INSTRUCTIONS TO FOLLOW: Only the lines from the one that contains "Task: Turn off" through the end of the entries, both included, should be transcribed, exactly and without pictures.

DATA EXCERPTS:
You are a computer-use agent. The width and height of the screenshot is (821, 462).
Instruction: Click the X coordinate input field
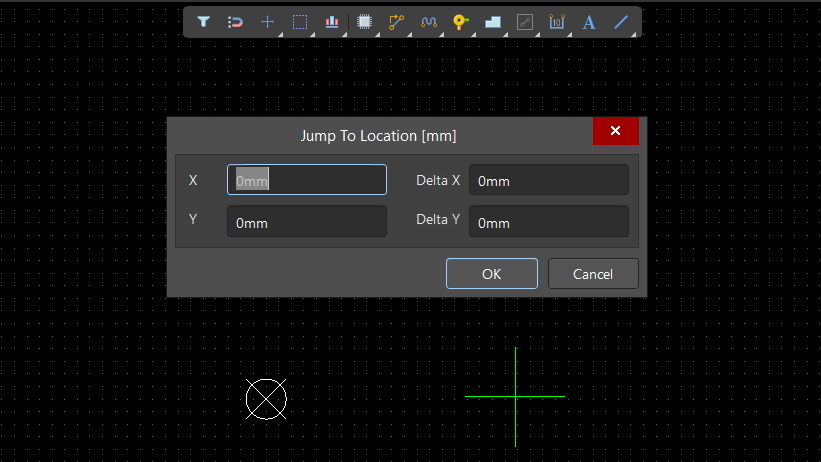(x=306, y=180)
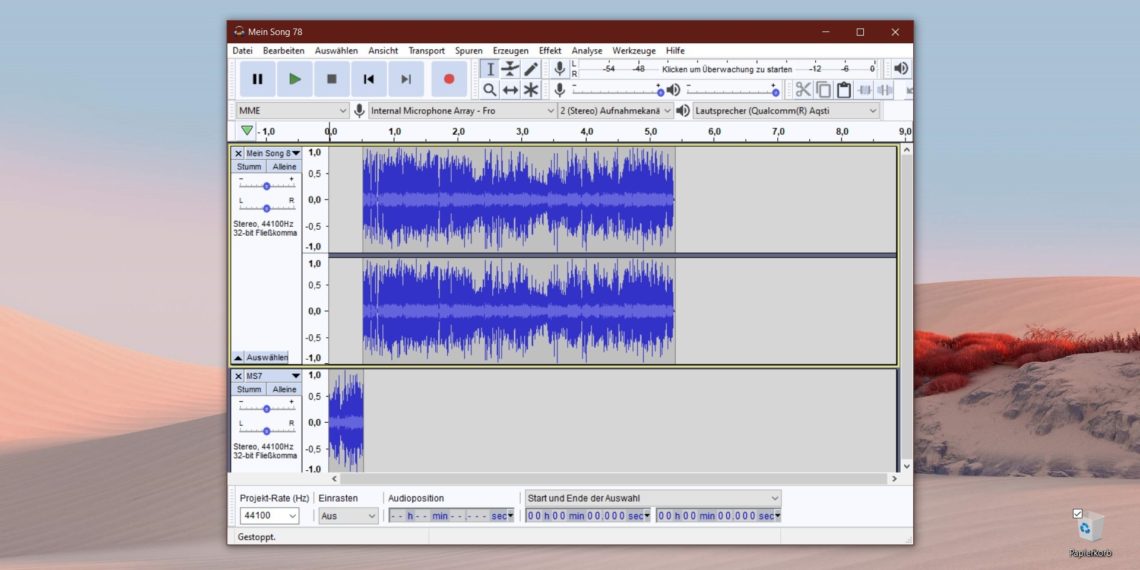This screenshot has width=1140, height=570.
Task: Toggle Alleine solo on the MS7 track
Action: tap(284, 389)
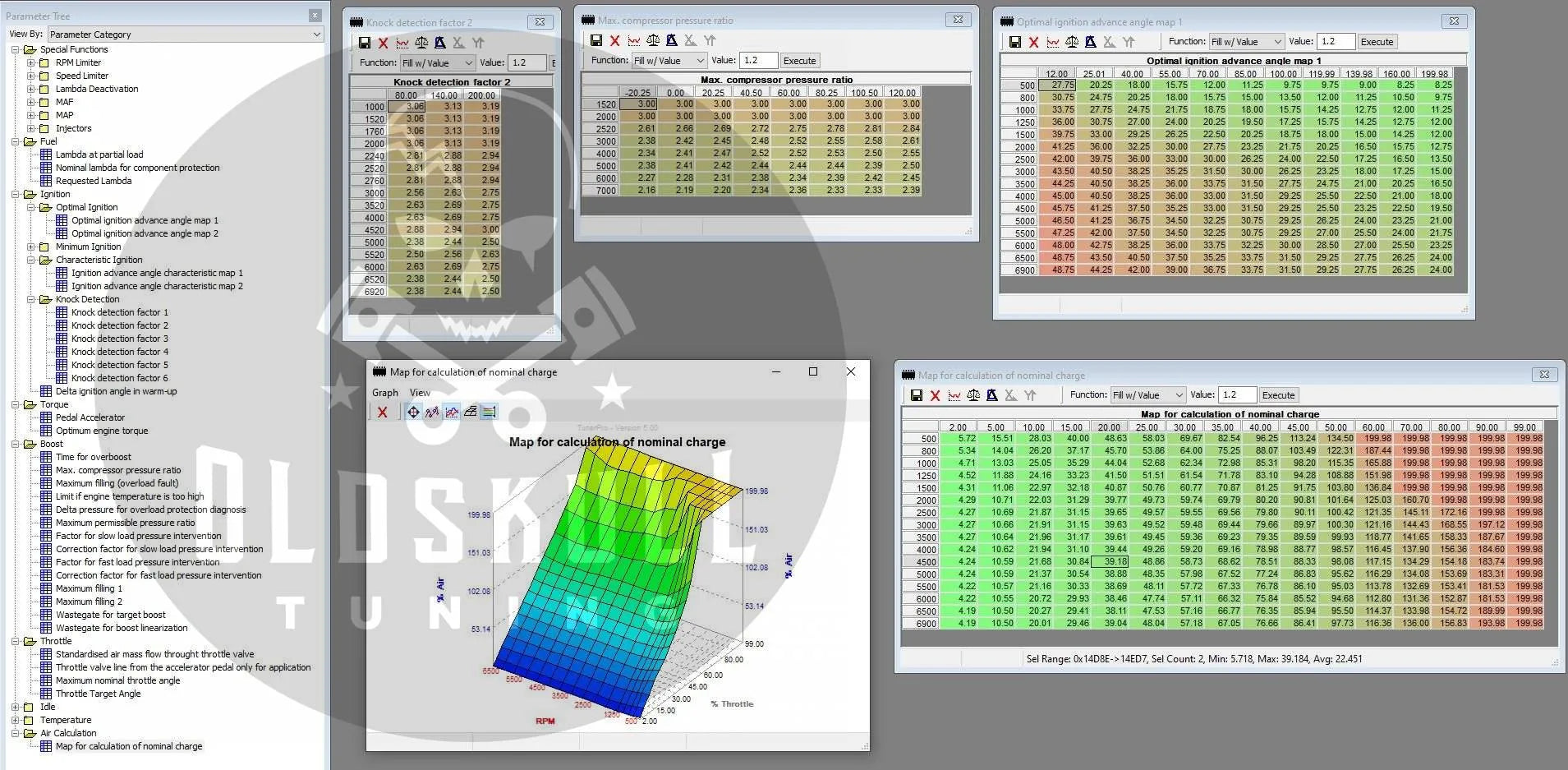Screen dimensions: 1568x770
Task: Open the Graph menu
Action: pos(384,393)
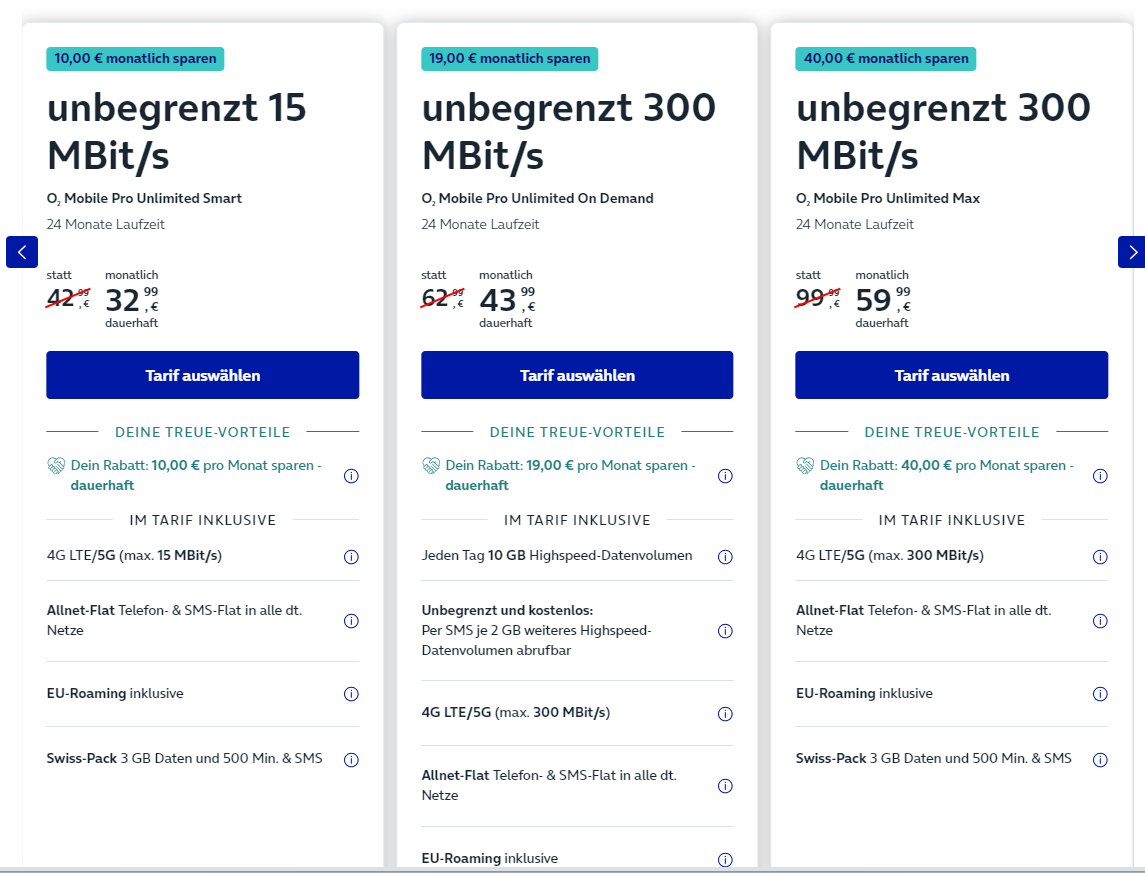Open info for Smart tariff Allnet-Flat
Image resolution: width=1145 pixels, height=873 pixels.
click(351, 621)
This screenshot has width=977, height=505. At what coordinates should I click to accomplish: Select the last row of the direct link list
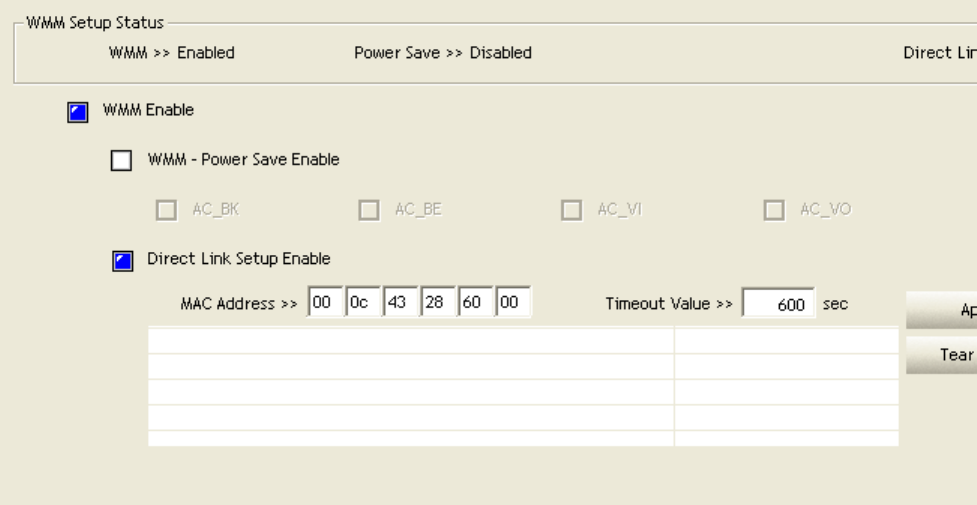point(410,438)
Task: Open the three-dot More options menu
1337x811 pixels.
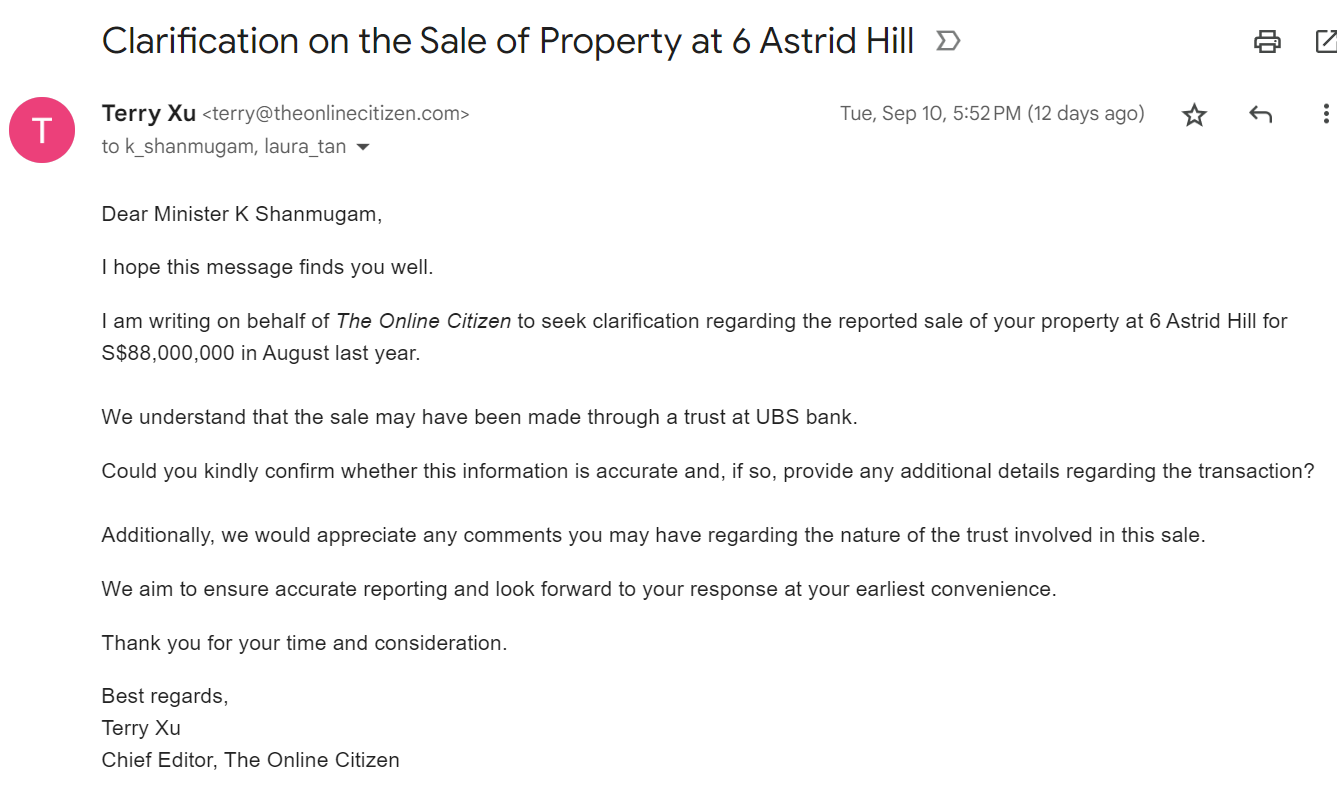Action: (x=1326, y=114)
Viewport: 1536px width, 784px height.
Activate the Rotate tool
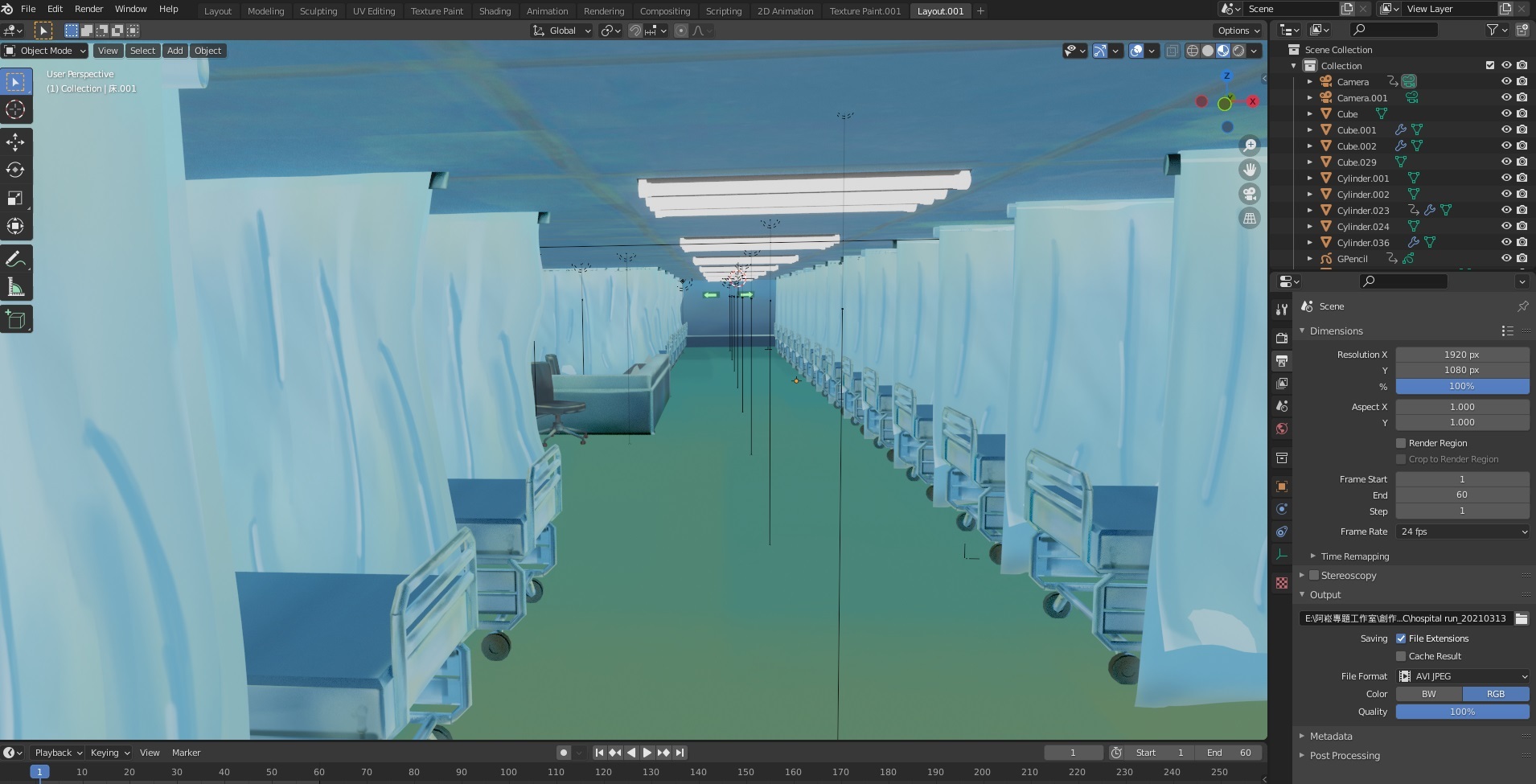pyautogui.click(x=15, y=170)
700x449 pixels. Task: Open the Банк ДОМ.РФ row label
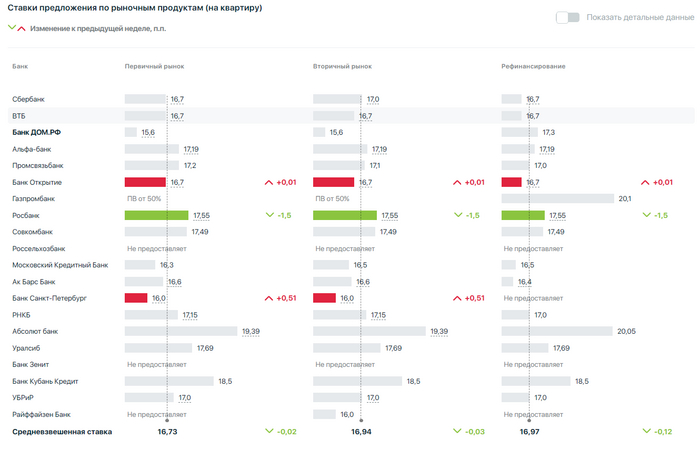pos(36,133)
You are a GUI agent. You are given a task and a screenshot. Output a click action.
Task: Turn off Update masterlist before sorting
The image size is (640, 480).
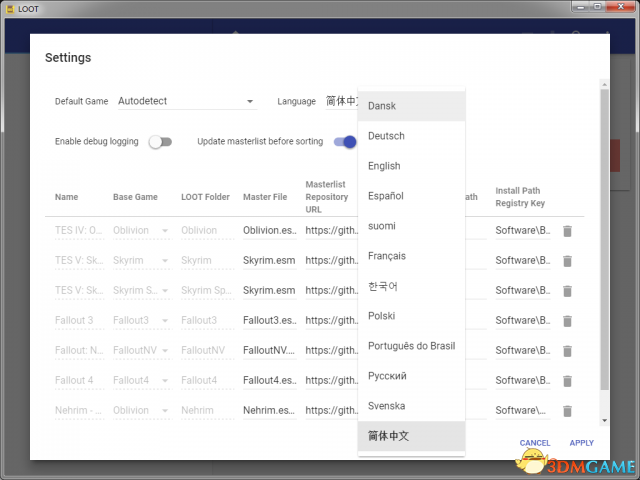click(345, 142)
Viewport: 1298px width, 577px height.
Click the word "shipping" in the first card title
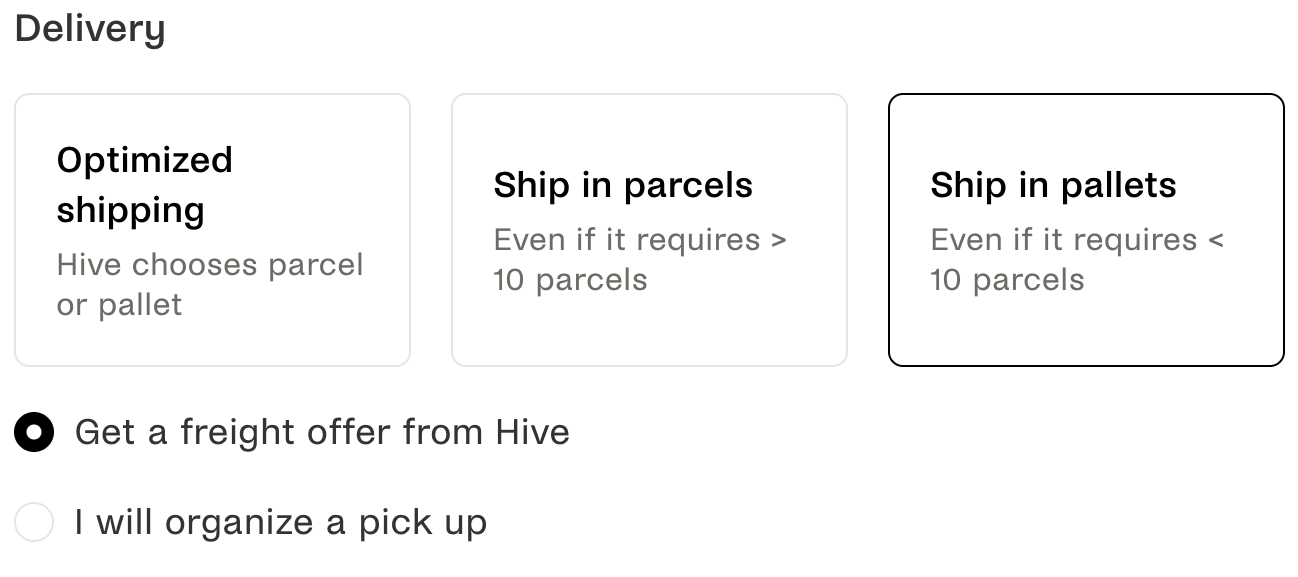click(131, 210)
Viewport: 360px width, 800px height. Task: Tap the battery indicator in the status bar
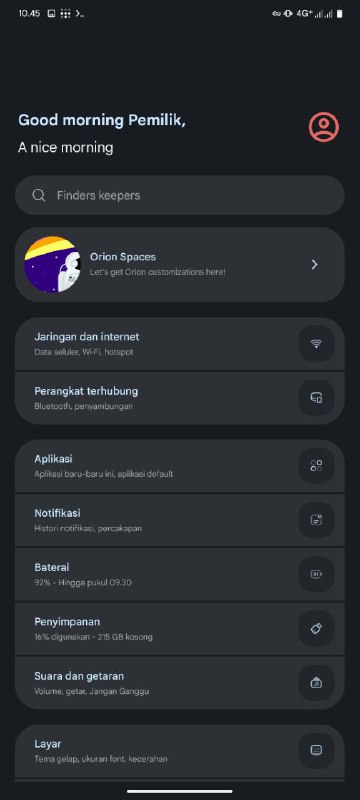click(340, 14)
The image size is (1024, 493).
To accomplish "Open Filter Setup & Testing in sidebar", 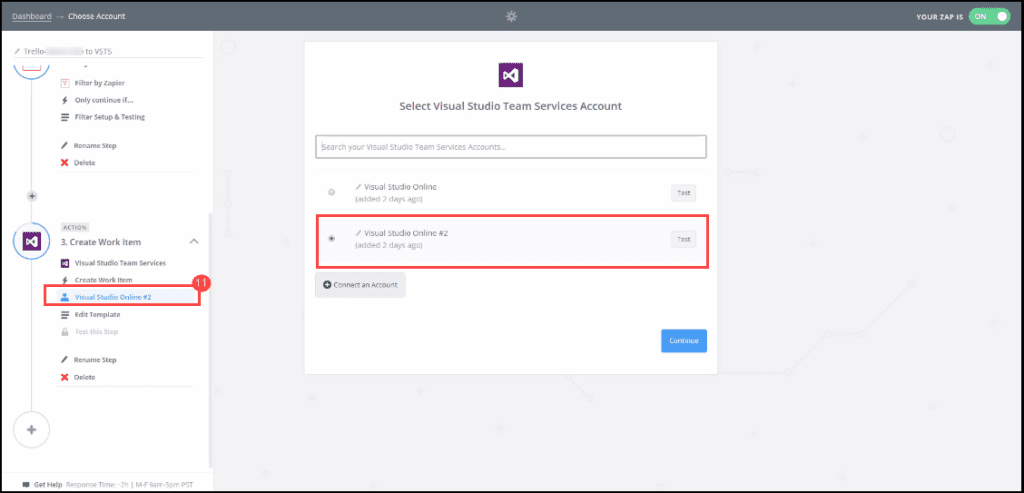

OUTPUT FOR THIS EXERCISE:
Task: Turn off Update masterlist before sorting
The image size is (640, 480).
click(345, 142)
Viewport: 1298px width, 577px height.
Click the word "shipping" in the first card title
click(131, 210)
Viewport: 360px width, 800px height. Task: Tap the battery indicator in the status bar
click(340, 14)
The image size is (1024, 493).
To accomplish "Open Filter Setup & Testing in sidebar", 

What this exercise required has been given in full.